16.4.18

Estabilidades


«O que se está a jogar por estes dias é a escolha do Governo entre dar passos concretos no caminho desenhado pelos seus acordos parlamentares à esquerda e a hipoteca desse caminho em favor de uma gestão orçamental espartana para agradar à União Europeia e às agências de rating. A escolha é do Governo, sublinho. Manter a meta de défice de 1% para o ano corrente selada no Orçamento de Estado ou, quatro meses depois desse acordo, mandá-lo às malvas e usar a folga criada pelo bom desempenho da economia para encantar Bruxelas é uma escolha da maior importância, reveladora das prioridades do Governo. É uma escolha entre a estabilidade dos acordos à esquerda e o desprezo por eles. E é uma escolha entre a qualificação de tudo aquilo (na saúde, nas escolas, nos transportes) cuja desqualificação tem sido justificada com a falta de dinheiro e o agravamento da degradação desses serviços públicos.

É uma escolha, não é uma inevitabilidade – a meta de 1% para o défice foi acordada quer com os partidos de esquerda quer com a Comissão Europeia que, aliás, a aceitou com regozijo indisfarçado.
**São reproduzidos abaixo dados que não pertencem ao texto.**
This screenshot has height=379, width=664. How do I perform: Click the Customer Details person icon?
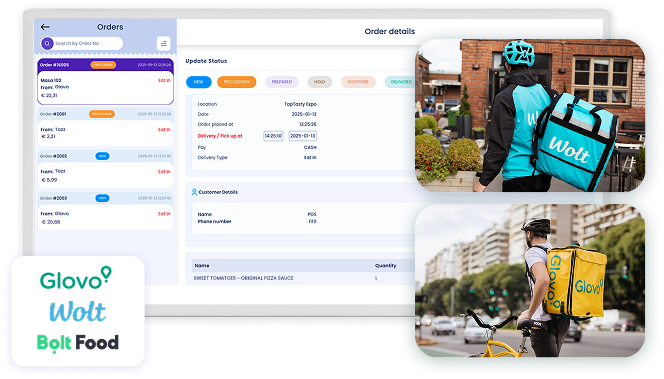(x=194, y=192)
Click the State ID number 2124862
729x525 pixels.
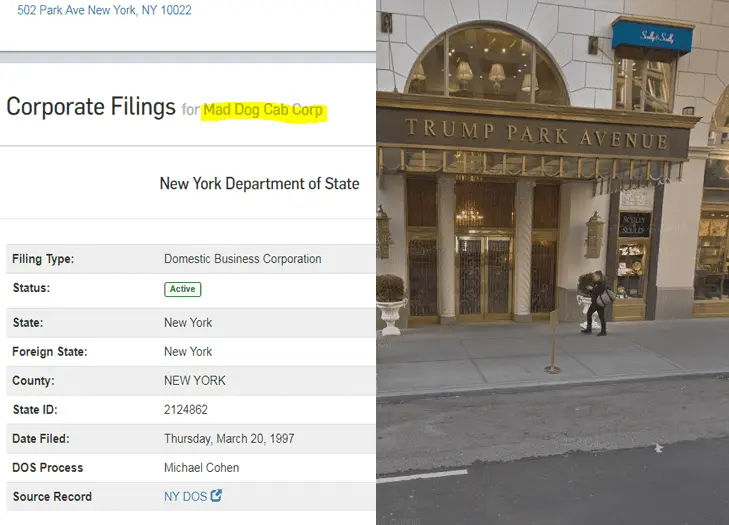(x=186, y=410)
Apertando a dimensão percentual de défice mais do que assumiu antes, o Governo escolhe não afetar mais de 500 milhões de euros à melhoria da vida das pessoas quando o podia perfeitamente fazer. Escolhe, portanto, manter a instabilidade do costume para as vítimas de sempre e favorecer a estabilidade da simpatia da Fitch ou da Moody’s.
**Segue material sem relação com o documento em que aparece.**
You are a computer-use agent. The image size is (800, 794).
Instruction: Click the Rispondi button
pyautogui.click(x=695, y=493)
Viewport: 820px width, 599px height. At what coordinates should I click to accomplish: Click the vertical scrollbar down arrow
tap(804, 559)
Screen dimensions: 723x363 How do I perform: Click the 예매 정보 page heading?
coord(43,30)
Quando amanhã te vierem dizer que não há dinheiro para contratar gente para o teu serviço que está no osso, para apoiar o teatro da tua terra que vai acabar ou para teres finalmente o médico de família a que tens direito, lembra-te desta escolha. E não aceites que te falem de outra estabilidade que não seja a daquilo a que tens direito.»